- [INPUT DATA]
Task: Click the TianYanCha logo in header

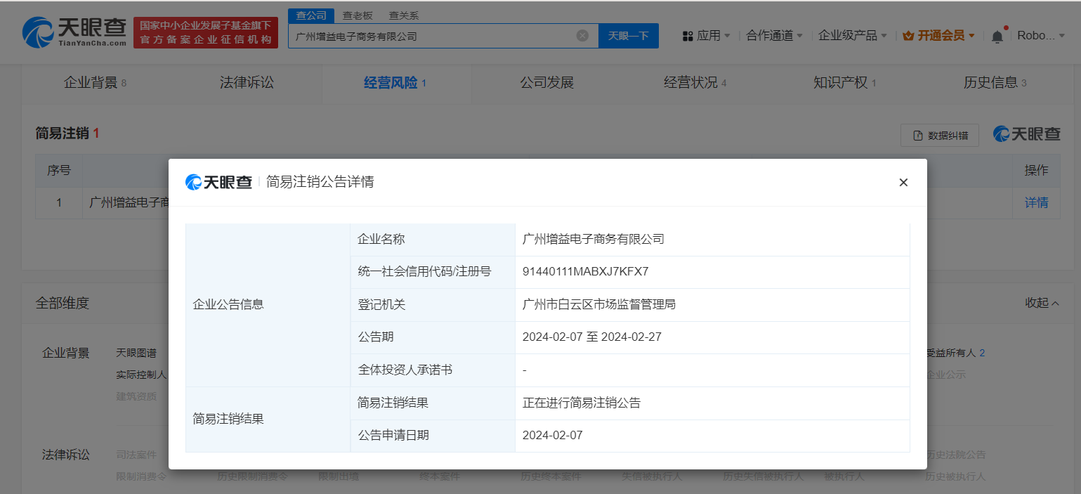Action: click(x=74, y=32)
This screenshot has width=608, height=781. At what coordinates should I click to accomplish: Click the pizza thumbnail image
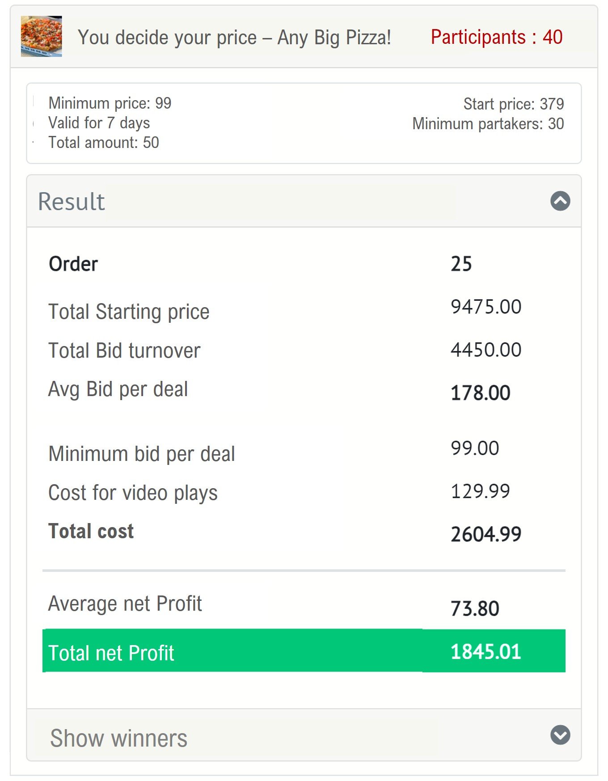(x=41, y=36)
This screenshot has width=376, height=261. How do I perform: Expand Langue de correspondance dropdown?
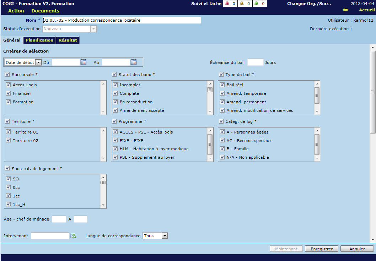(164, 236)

- [EXERCISE] Reproduce each of the three items above verbatim, omitting the pictures.

- [WRITTEN REPLY]
Task: Click the TianYanCha logo in header

Action: click(x=74, y=32)
This screenshot has width=608, height=781. At what coordinates should I click to accomplish: Click the pizza thumbnail image
(x=41, y=36)
This screenshot has width=376, height=261. How do I perform: Expand Langue de correspondance dropdown?
(164, 236)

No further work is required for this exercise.